[[ Material for this task open ]]

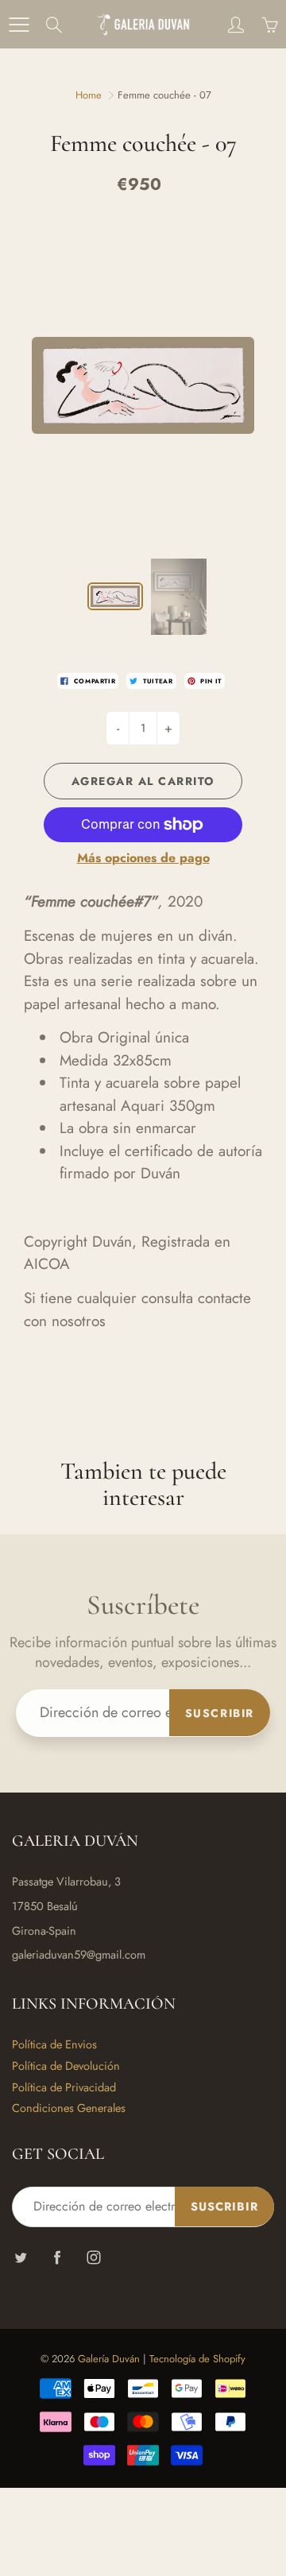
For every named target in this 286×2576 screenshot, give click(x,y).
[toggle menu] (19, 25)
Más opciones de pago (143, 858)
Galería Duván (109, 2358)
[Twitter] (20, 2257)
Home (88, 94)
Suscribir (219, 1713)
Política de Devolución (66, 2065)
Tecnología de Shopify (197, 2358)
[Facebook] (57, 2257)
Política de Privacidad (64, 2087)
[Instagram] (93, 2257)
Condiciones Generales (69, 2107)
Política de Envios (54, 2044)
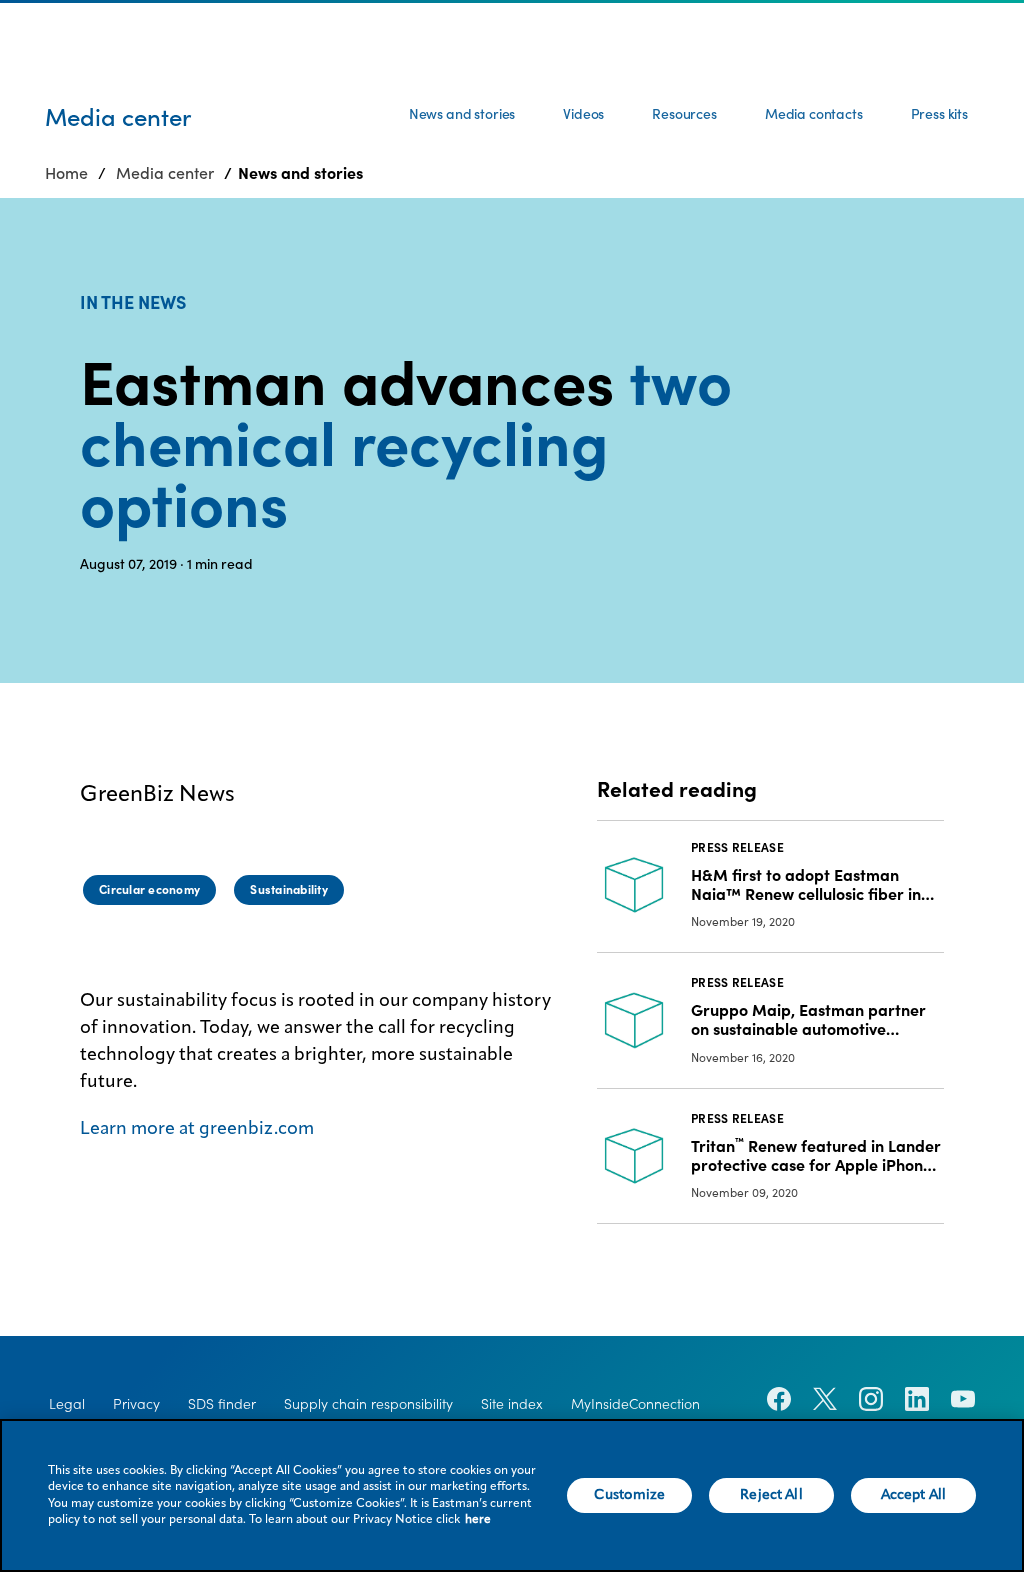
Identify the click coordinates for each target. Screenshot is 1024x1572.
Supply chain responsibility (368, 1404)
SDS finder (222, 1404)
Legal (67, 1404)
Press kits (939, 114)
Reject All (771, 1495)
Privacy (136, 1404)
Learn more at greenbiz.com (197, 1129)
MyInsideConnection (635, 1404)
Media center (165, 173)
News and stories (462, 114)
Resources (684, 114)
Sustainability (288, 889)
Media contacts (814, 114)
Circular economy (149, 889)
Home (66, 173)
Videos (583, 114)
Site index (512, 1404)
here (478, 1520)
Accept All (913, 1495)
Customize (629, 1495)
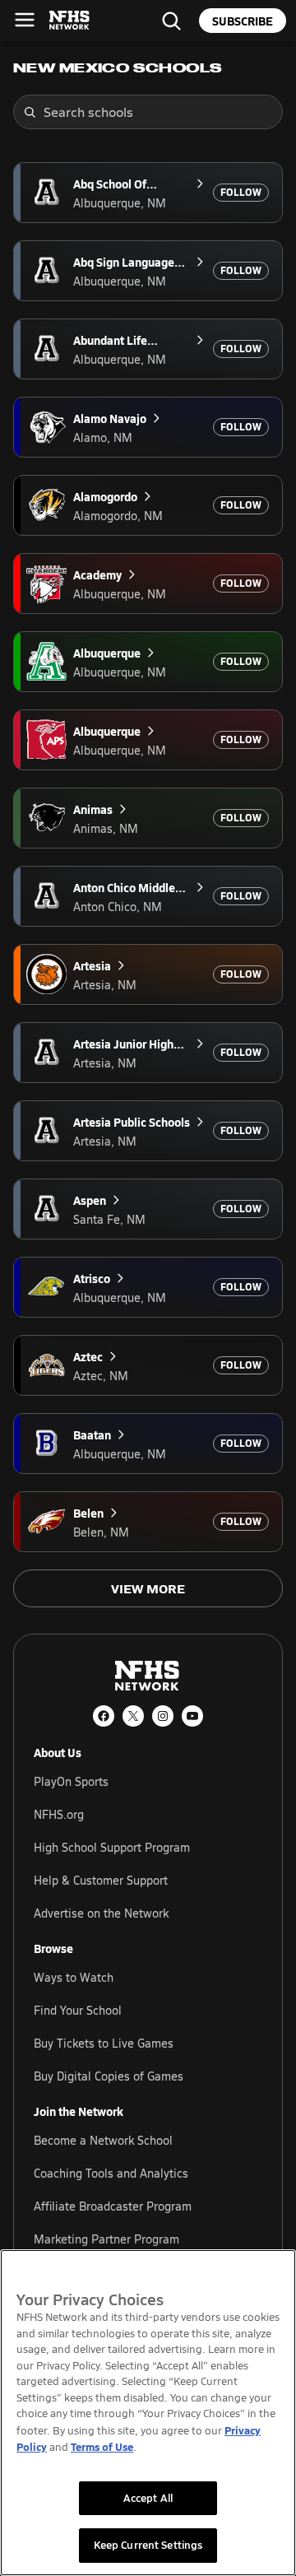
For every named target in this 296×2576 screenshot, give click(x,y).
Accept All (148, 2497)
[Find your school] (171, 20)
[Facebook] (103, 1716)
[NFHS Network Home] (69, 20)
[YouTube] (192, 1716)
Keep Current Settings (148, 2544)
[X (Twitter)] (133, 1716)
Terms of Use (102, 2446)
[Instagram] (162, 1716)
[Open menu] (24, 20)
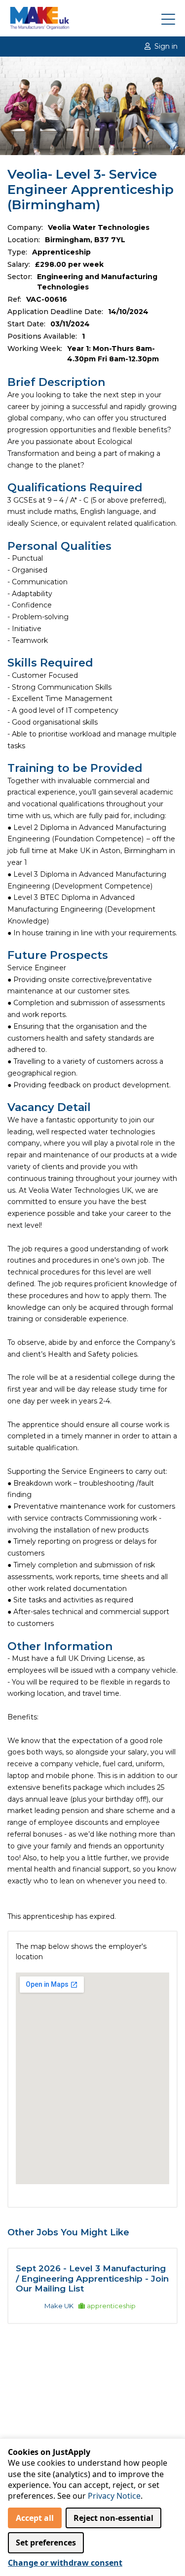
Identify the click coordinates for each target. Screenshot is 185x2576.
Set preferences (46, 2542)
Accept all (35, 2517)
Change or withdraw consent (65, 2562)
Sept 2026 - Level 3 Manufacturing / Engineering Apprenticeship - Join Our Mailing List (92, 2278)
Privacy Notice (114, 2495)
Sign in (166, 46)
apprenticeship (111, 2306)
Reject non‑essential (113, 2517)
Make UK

[[ Material for this task closed ]]

Although the records above contain pictures, the copy should not; retype exactly the lines from the one containing "Galería Duván (109, 2358)" through the one containing "Accept all (35, 2517)".

* Task result:
Galería Duván (109, 2358)
[Twitter] (20, 2257)
Home (88, 94)
Suscribir (219, 1713)
Política de Devolución (66, 2065)
Tecnología de Shopify (197, 2358)
[Facebook] (57, 2257)
Política de Privacidad (64, 2087)
[Instagram] (93, 2257)
Condiciones Generales (69, 2107)
Política de Envios (54, 2044)
Identify the click coordinates for each target. Screenshot is 1024x1572.
Supply chain responsibility (368, 1404)
SDS finder (222, 1404)
Legal (67, 1404)
Press kits (939, 114)
Reject All (771, 1495)
Privacy (136, 1404)
Learn more at greenbiz.com (197, 1129)
MyInsideConnection (635, 1404)
Media center (165, 173)
News and stories (462, 114)
Resources (684, 114)
Sustainability (288, 889)
Media contacts (814, 114)
Circular economy (149, 889)
Home (66, 173)
Videos (583, 114)
Site index (512, 1404)
here (478, 1520)
Accept All (913, 1495)
Customize (629, 1495)
For every named target in this 296×2576 screenshot, give click(x,y).
Accept All (148, 2497)
[Find your school] (171, 20)
[Facebook] (103, 1716)
[NFHS Network Home] (69, 20)
[YouTube] (192, 1716)
Keep Current Settings (148, 2544)
[X (Twitter)] (133, 1716)
Terms of Use (102, 2446)
[Instagram] (162, 1716)
[Open menu] (24, 20)
Identify the click coordinates for each target. Screenshot is 185x2576.
Set preferences (46, 2542)
Accept all (35, 2517)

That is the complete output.